What are the strengths and weaknesses of Geneva with regards to the development of your activity?

Even though Gavi is an international organization it is without a doubt Swiss-born and bred! It was first launched in Davos at the World Economic Forum and has been based here, in Geneva, ever since. Given that Geneva is the international capital of global health and home to the WHO and parts of UNICEF, it makes a lot of sense being here. It puts us in close proximity to some of our core partners, as well as a range of others like IFRC, IOM, and UNHCR, and this helps to build stronger relationships which is what we thrive on. As a highly innovative organization that is built on cooperation, this is what makes Gavi so effective and impactful. In fact, in the few years since we moved to the Global Health Campus, sharing our premises with the Global Fund and UNITAID, among others, has already helped to foster new and close collaborations. We’ve certainly come a long way since our humble beginnings, taking up just five desks in a small UNICEF basement office! And of course, Geneva is an incredibly multi-cultural city, which not only reflects Gavi’s make-up, but it also makes it an exciting and interesting place to live and work. 

Being located centrally in Europe has its advantages, but it also means we are a long way from most of the countries we support. We are a very lean organization with just our Geneva HQ and a small satellite office in Washington DC, and therefore have no people based in the countries with work support. This can create challenges. For example, one of the downsides of living in a global village like Geneva is that its airport is relatively small. This means that if ever you need to have face-to-face interactions with in-country partners or visit programs or manufacturers, which under normal circumstances is frequently necessary, direct flights are rarely available. Since COVID-19, travel restrictions have of course made that even more difficult. And given how the pandemic and vaccine inequity have intensified the economic and health gaps between lower-income countries that Gavi and COVAX support and countries like Switzerland, it can sometimes feel like we are even further away from the issues we are trying to help with. 
 

Organization


What do you think global governance should look like 20 or 30 years from now?

My hope is that if anything positive is to come from this pandemic, it is that the world will learn important lessons that ensure we never again have to experience a global health crisis on the scale we are seeing today. The fact is, even though this pandemic clearly caught the world off-guard, many of us have been warning for years about the growing risk of pandemics, and the broader impact they can have on societies and economies. Governments and global leaders need to stop waiting until the infectious disease becomes a risk to global security before they start treating it like one. That means building on the lessons learned and strengths proven during this pandemic so we can better plan and prepare for the next one because there will be a next one. The nature of infectious diseases means that it is not a question of if another virus will emerge with pandemic potential, but when. That is an evolutionary certainty. 
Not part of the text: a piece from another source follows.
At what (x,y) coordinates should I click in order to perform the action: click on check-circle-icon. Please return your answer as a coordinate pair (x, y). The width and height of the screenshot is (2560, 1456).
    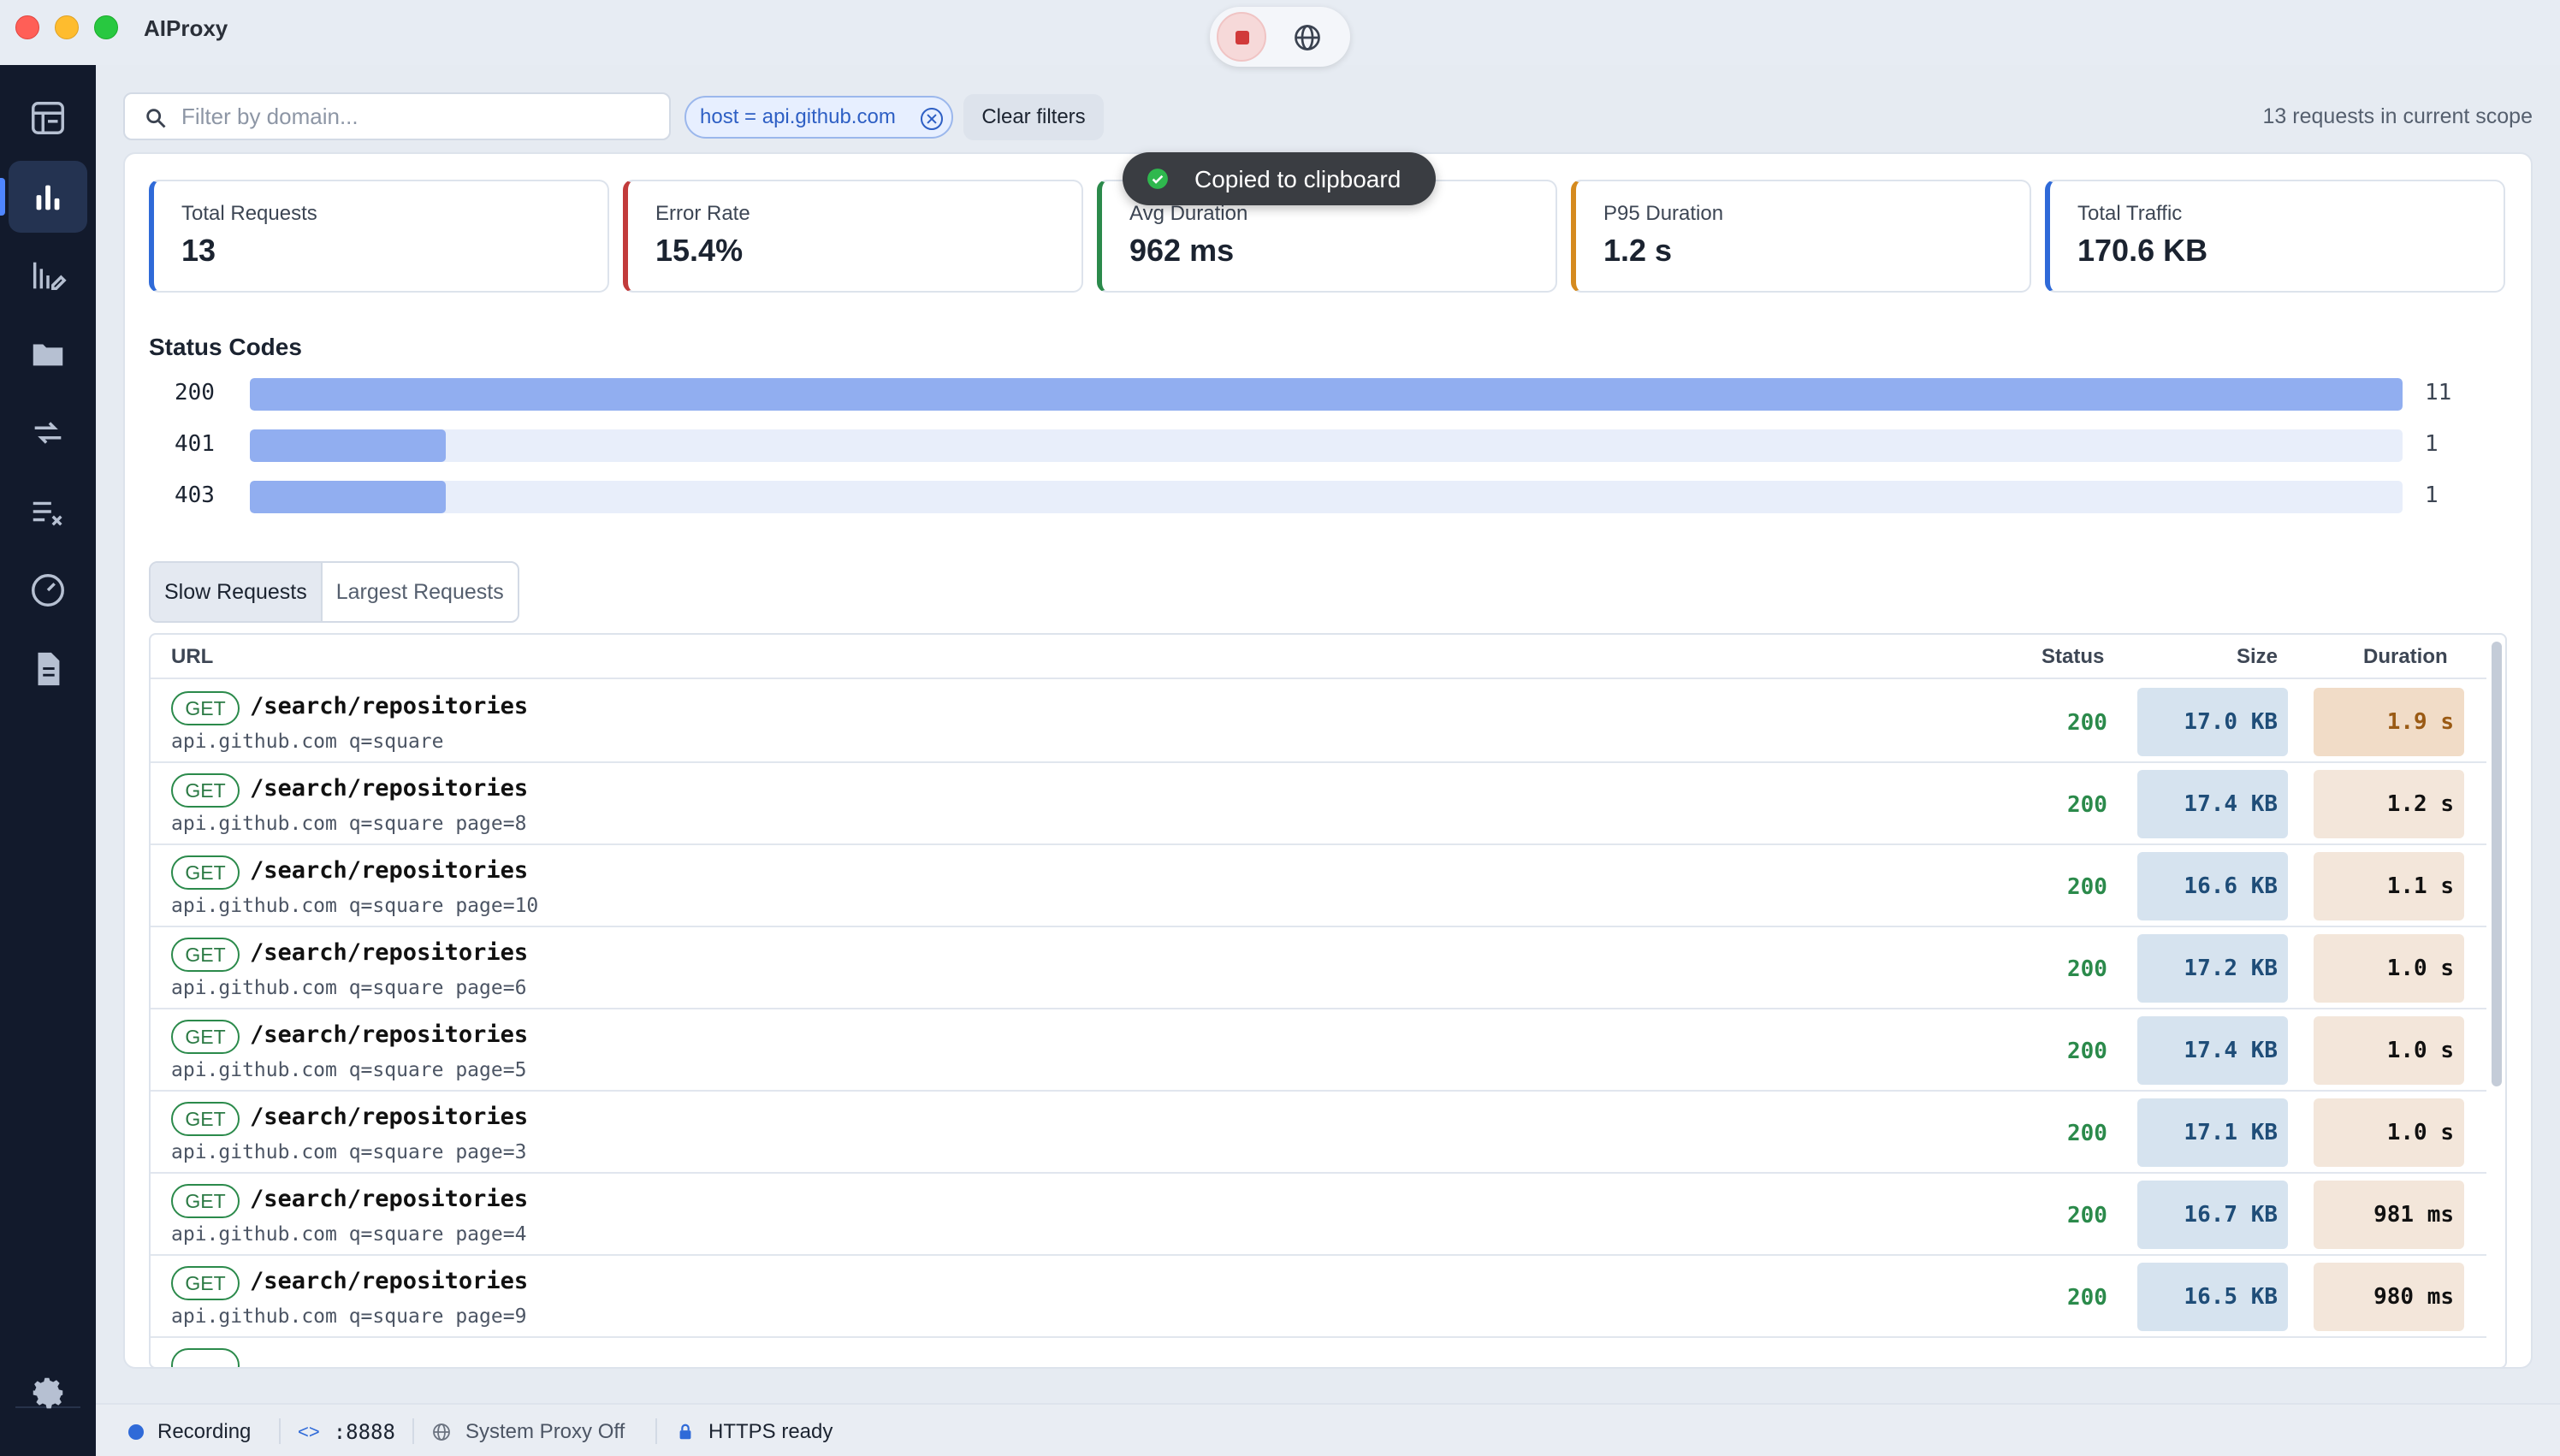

Today we are seeing the risks posed by infectious disease not just for global health security but for global security and stability. COVID-19 is our wake-up call. With the right support, we can mitigate much of the risk by improving people’s access to health. If people have better access to primary health care, we can improve surveillance and our response, both of which reduce the chances of escalation, and we can mitigate the impacts if escalation does occur. But that can only happen if pandemic prevention and response becomes a global priority and receives the same focus and attention as other global threats. And COVAX has shown that this can only be achieved if global leaders work together towards truly global solutions. Whatever form pandemic preparedness takes moving forwards the reality that “no-one is safe, until everyone is safe” has to be the legacy of COVID-19.